German synchronization
The film was first shown in Germany on September 21, 1951 under the title White Poison . So shortly after the Second World War, the distributor did not want to expose German viewers to a Nazi story, and in the synchronization , the uranium story became a drug story . In order to conceal the fact that the drug dealers are Germans, a number of role names have been modified or changed (see table below). It was not until the re-release on August 11, 1969 (the film was re-dubbed on behalf of ZDF as a birthday present for Hitchcock and broadcast under the title Notorious ), too, were German viewers able to see and hear the original story.
Even in this version, however, there is no trace of IG Farben , the real mastermind behind the villains. They even went so far as to cut a shot in which this is mentioned by name from the dialogue between Ingrid Bergman and Cary Grant. While this cut was still visually noticeable in the TV version of that time, there is no trace of this take in today's versions (e.g. on the DVD version) (while the entire dialogue can be heard unadulterated in the French version). At one point, however, the word “German paint industry” is used.
So far there is no German version of the film true to the original.

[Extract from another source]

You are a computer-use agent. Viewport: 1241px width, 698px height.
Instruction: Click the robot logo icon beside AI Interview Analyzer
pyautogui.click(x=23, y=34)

role | Role names (theatrical version 1951) | actor | Voice actor (theatrical version 1951) | Voice actor (TV version ZDF 1969) |
---|---|---|---|---|
TR Devlin | Cary Grant | Wolfgang Lukschy | Niels Clausnitzer | |
Alicia Huberman | Elisa Sombrapal | Ingrid Bergman | Tilly Lauenstein | Marianne Wischmann |
Alexander Sebastian | Aldro Sebastini | Claude Rains | Alfred Balthoff | Ernst Kuhr |
Capt. Paul Prescott | Commissioner Paul Prescott | Louis Calhern | Siegfried Schürenberg | Wolf Ackva |
Anna Sebastian | Mrs. Sebastini | Leopoldine Konstantin | Friedel Schuster | ??? |
Dr. Anderson | Reinhold Schünzel | Arthur Schröder | ??? | |
Walter Beardsley | Moroni Olsen | Hans Emons | Hans Cossy | |
Eric Mathis | Enrico | Ivan Triesault | Werner Peters | Wolfgang Hess |
Butler Joseph | Alexis Minotis | Erich Fiedler | Paul Bürks | |
Dr. Julio Barbosa | Ricardo Costa | Hans Hessling | Erik Jelde | |
Emil Hupka | Ramon Hupka | Eberhard Krumschmidt | Walter Bluhm | ??? |
Cameo
As in most of his films, Hitchcock made a cameo in this one ; he drinks champagne at the party in Alexander Sebastian's house.
criticism
"Hitchcock's exciting psychological crime thriller, at the center of which is the conflict between duty and love, is brought to the greatest possible effect with the utmost simplicity of the formal means."
"The contrast, typical for Hitchcock, of peaceful everyday milieu and unexpected threats testifies to the required tension here as well and makes the stripes, which are a bit out of date, worth seeing."
literature
- Donald Spoto: Alfred Hitchcock - The dark side of genius . Heyne, Munich 1984, ISBN 3-453-55146-X (German translation by Bodo Fründt).
- Rainer Maria Köppl: Hitchcock and IG Farben: Film synchronization as dance in chains. In: Lew. N. Zybatow: Language contact - multilingualism - translation . Peter Lang, Frankfurt am Main 2007, pp. 107–141.